Ready to cook up some delicious food? Here is this week’s menu:
Gluten Free Potato Crust Quiche
If you do one thing this week, make a quick and easy breakfast that's packed with nutrients to help you start your day off right, even on the busiest weekdays! I've been obsessed with quiche lately, but I don't always have the energy to make a homemade gluten-free pie crust. So, when I got a bunch of potatoes in my farm haul this week, I decided to use them as the crust instead. The crispy, tender potatoes on the bottom provide a healthy source of carbs and perfectly support the creamy, savory egg mixture. You can add whatever fillings you like—bacon, ham, cheese, or whatever you’re craving! I don’t even bother reheating it in the morning because it’s just as delicious straight out of the fridge.
A Whole Chicken (plus bone broth and chicken skin chips!)
I always feel so prepared for the week when I cook a whole chicken. It's one of those essential skills everyone should have in their back pocket—and honestly, it’s super simple once you’ve done it a few times. Cooking a whole chicken gives me a versatile stash of cooked meat for the week, turns the skin into a crispy snack, and lets me use the bones to make a big batch of nourishing bone broth. I can sip on it, turn it into soup, or use it to cook grains. It’s such a great way to maximize a single ingredient and set yourself up for the week ahead.

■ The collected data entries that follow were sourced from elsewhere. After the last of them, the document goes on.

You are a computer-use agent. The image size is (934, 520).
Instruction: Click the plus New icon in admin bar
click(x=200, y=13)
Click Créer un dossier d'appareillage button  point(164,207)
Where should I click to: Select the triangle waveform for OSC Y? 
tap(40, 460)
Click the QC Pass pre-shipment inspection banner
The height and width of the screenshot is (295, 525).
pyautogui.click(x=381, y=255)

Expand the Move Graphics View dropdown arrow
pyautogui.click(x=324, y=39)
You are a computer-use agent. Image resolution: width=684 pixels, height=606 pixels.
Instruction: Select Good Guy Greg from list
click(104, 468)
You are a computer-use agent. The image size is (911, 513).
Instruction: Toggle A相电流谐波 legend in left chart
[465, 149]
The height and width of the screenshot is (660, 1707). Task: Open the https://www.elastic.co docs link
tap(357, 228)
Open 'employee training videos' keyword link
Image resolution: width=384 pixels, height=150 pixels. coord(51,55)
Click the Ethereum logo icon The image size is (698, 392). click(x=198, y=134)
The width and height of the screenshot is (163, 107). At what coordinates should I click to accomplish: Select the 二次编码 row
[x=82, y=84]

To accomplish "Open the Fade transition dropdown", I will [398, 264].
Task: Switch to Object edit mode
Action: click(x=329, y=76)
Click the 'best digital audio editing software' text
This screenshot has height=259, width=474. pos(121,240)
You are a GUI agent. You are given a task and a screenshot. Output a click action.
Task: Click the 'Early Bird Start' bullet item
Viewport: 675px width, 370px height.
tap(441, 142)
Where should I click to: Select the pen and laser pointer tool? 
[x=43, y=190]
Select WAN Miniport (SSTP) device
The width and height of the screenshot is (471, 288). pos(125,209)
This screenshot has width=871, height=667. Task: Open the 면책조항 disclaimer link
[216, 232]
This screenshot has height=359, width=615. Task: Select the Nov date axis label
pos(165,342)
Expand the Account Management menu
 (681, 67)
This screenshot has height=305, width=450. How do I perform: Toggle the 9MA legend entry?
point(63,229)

Protein-Packed Beef and Broccoli
I love turning an affordable cut like flank steak into a delicious, saucy beef and broccoli dish. It makes a huge batch of protein-packed meals that are perfect for lunch prep or a satisfying dinner. This dish is incredibly simple to make and a great way to boost your protein intake and get more bioavailable nutrients into your diet!
Hormone Healthy Carrot, Radish, Apple Salad
I’ve been noticing some symptoms of excess estrogen, so I’m bringing my daily raw carrot salad back into my routine. It’s great for detoxing excess estrogen and supporting gut health. This week, I added radishes and apples for a delicious balance of crisp, refreshing, slightly sweet, and tangy flavors. When I prep a big batch with a tasty dressing, it’s an easy, go-to addition to any meal. This salad is perfect for meal prep, as it stays fresh in the fridge for several days. Plus, having a serving before a carb-heavy meal is a smart hack for balancing blood sugar—thanks to the fiber in the carrots and the apple cider vinegar, which help reduce blood sugar spikes.
Jammy Marinated Eggs
I had a ton of eggs and I didn’t want to forget about them so I decided to boil them to make jammy eggs and marinate them in a salty brine. These make the PERFECT nutrient-rich snack or addition to any meal for a boost of micronutrients. Preparing things so they are ready to go in your fridge is the best way to actually incorporate these nutritious foods into your diet.
Date Caramel Dipped Apples
Ok finally it’s SWEET TREAT O’CLOCK! I love to prep a nutritious dessert option so that I don’t reach for ultra-processed foods throughout the week. This snack is genuinely so good and super easy to make. I made a super quick ‘caramel’ from soaked dates and peanut butter and slathered it on some apples for an amazing sweet treat to get me going at 3pm on a Wednesday without a tummy ache or blood sugar spike. I will be making these again and again and again.